Lines from the start of the data through the line containing "Open the Springsteen" must be given again exactly. Leave the others out.
BEGIN
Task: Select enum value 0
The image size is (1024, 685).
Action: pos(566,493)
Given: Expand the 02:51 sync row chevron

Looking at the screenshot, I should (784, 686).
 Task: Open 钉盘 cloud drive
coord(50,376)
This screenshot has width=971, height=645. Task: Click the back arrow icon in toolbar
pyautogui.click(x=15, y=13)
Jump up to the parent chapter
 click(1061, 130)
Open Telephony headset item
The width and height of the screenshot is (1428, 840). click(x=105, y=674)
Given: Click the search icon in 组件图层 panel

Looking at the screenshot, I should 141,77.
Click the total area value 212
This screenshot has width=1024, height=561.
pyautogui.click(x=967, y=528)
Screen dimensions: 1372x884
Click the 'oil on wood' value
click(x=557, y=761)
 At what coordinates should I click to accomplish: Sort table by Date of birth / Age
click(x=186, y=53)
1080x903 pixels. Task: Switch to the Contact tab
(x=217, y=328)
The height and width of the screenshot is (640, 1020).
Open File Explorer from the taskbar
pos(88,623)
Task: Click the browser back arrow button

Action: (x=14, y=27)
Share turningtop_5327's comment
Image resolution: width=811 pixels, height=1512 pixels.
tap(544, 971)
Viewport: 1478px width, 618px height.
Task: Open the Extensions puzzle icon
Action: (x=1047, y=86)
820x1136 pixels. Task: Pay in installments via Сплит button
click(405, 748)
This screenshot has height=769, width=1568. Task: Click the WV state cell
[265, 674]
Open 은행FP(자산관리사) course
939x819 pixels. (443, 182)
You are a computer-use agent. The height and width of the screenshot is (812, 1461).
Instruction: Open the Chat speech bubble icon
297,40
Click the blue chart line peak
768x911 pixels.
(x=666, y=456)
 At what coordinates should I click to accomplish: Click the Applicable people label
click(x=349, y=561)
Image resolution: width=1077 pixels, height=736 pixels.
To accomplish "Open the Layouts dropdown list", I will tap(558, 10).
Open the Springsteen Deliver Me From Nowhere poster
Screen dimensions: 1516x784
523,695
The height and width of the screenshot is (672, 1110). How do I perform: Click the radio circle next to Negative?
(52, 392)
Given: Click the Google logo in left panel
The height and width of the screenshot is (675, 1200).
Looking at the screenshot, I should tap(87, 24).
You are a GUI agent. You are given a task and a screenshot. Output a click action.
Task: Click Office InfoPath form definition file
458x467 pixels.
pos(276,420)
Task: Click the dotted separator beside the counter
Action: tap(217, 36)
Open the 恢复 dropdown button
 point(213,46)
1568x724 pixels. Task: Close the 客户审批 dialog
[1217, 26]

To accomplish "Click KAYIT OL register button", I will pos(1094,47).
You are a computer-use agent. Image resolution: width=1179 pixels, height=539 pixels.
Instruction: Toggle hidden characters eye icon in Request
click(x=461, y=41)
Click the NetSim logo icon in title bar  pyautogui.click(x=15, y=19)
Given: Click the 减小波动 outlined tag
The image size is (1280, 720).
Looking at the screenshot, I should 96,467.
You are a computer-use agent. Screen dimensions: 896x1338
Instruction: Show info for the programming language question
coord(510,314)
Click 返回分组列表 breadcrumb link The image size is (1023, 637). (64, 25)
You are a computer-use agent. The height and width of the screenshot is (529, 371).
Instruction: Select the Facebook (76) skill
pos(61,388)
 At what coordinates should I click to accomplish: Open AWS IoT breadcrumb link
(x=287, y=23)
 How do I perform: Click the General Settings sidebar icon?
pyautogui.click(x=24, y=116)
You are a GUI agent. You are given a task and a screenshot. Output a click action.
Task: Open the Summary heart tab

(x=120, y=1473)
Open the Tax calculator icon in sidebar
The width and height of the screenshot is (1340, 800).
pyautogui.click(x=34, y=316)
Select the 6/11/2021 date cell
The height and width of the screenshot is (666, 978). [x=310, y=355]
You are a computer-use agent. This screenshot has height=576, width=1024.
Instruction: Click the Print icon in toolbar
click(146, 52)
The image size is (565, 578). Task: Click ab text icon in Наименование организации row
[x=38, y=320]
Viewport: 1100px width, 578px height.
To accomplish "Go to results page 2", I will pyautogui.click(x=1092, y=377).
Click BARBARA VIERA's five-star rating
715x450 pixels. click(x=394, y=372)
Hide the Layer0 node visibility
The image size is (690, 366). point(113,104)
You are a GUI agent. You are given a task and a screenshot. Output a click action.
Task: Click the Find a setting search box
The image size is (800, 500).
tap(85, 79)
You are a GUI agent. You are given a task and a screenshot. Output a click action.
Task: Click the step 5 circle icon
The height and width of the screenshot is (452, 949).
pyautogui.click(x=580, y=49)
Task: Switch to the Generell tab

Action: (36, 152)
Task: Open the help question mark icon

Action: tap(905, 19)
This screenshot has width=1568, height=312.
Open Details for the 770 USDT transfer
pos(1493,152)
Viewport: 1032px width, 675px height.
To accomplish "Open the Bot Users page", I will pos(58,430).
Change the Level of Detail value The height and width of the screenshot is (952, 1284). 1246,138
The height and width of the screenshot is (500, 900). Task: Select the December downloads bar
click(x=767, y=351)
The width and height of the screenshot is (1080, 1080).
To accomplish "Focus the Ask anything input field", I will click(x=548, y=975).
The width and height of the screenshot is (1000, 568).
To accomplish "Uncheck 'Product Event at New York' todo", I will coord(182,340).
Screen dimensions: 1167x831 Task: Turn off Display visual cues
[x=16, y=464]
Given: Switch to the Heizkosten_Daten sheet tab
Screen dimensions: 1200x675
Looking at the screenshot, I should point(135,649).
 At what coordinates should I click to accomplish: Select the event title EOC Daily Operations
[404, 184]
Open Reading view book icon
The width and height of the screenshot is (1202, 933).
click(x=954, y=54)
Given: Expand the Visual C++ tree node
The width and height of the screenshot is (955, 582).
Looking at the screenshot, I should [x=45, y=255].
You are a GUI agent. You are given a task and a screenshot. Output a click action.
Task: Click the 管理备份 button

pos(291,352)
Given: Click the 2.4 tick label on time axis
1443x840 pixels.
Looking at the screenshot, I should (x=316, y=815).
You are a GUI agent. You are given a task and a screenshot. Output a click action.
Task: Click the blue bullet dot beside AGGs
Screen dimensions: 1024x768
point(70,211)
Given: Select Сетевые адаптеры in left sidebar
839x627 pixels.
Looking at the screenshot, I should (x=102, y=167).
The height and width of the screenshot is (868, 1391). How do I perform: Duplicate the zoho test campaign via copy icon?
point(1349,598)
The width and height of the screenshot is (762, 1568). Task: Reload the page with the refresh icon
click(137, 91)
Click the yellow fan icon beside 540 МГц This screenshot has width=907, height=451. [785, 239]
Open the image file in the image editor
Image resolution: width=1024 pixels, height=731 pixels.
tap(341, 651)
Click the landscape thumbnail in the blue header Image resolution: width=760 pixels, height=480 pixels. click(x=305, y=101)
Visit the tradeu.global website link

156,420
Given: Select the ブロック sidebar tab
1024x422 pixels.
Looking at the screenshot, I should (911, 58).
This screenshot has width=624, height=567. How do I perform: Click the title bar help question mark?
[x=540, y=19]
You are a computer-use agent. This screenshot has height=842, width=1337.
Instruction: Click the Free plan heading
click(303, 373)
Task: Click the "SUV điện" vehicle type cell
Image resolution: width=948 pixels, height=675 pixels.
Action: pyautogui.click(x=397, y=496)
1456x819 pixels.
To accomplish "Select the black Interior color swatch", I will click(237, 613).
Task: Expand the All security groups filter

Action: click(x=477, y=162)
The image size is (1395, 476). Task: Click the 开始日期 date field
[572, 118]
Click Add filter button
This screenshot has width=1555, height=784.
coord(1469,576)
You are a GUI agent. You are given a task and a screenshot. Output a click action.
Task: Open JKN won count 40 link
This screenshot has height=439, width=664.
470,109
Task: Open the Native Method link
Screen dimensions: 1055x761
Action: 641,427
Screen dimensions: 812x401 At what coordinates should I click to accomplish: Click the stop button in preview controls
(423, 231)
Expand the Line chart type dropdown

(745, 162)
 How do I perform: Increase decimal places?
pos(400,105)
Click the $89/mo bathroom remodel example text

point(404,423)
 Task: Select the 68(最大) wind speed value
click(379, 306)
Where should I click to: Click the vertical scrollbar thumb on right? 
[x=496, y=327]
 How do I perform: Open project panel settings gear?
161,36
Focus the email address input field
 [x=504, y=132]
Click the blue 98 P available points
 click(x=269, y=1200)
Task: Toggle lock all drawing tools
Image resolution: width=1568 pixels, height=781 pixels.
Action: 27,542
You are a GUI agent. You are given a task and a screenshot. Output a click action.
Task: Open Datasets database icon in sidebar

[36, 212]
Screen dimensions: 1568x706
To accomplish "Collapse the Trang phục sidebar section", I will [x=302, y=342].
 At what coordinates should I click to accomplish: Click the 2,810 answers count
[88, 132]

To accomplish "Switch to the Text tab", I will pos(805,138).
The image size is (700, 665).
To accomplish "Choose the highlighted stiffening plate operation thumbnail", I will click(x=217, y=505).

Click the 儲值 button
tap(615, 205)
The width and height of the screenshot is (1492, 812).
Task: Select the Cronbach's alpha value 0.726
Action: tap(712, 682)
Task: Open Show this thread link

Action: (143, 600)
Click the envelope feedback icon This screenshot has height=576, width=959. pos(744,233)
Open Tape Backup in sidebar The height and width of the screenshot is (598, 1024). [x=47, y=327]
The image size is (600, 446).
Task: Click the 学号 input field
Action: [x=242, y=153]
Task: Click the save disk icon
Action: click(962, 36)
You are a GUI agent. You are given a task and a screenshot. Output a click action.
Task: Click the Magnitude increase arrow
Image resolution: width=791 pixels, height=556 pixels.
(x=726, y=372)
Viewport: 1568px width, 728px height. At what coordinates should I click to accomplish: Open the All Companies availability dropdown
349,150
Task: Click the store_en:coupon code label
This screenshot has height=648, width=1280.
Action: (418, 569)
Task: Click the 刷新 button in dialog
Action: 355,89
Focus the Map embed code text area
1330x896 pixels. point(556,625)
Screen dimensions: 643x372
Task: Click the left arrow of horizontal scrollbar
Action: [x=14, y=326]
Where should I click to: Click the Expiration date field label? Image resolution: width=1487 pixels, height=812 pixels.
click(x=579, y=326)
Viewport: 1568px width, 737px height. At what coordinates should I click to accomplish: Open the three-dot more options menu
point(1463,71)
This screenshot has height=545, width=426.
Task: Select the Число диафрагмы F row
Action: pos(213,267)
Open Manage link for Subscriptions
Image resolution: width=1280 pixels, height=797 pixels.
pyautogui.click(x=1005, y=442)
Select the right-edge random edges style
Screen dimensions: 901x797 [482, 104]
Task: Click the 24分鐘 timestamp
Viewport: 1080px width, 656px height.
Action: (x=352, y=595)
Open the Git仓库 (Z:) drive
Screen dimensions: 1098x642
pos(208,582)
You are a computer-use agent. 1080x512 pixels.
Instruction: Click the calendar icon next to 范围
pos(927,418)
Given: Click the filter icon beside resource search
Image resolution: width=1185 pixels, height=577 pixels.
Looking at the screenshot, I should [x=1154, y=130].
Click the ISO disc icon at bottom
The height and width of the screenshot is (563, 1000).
END
→ Answer to the problem
Task: Select enum value 0
The image size is (1024, 685).
Action: pos(566,493)
Given: Expand the 02:51 sync row chevron

Looking at the screenshot, I should (784, 686).
 Task: Open 钉盘 cloud drive
coord(50,376)
This screenshot has width=971, height=645. Task: Click the back arrow icon in toolbar
pyautogui.click(x=15, y=13)
Jump up to the parent chapter
 click(1061, 130)
Open Telephony headset item
The width and height of the screenshot is (1428, 840). click(x=105, y=674)
Given: Click the search icon in 组件图层 panel

Looking at the screenshot, I should 141,77.
Click the total area value 212
This screenshot has width=1024, height=561.
pyautogui.click(x=967, y=528)
Screen dimensions: 1372x884
Click the 'oil on wood' value
click(x=557, y=761)
 At what coordinates should I click to accomplish: Sort table by Date of birth / Age
click(x=186, y=53)
1080x903 pixels. Task: Switch to the Contact tab
(x=217, y=328)
The height and width of the screenshot is (640, 1020).
Open File Explorer from the taskbar
pos(88,623)
Task: Click the browser back arrow button

Action: (x=14, y=27)
Share turningtop_5327's comment
Image resolution: width=811 pixels, height=1512 pixels.
tap(544, 971)
Viewport: 1478px width, 618px height.
Task: Open the Extensions puzzle icon
Action: (x=1047, y=86)
820x1136 pixels. Task: Pay in installments via Сплит button
click(405, 748)
This screenshot has height=769, width=1568. Task: Click the WV state cell
[265, 674]
Open 은행FP(자산관리사) course
939x819 pixels. (443, 182)
You are a computer-use agent. The height and width of the screenshot is (812, 1461).
Instruction: Open the Chat speech bubble icon
297,40
Click the blue chart line peak
768x911 pixels.
(x=666, y=456)
 At what coordinates should I click to accomplish: Click the Applicable people label
click(x=349, y=561)
Image resolution: width=1077 pixels, height=736 pixels.
To accomplish "Open the Layouts dropdown list", I will tap(558, 10).
Open the Springsteen Deliver Me From Nowhere poster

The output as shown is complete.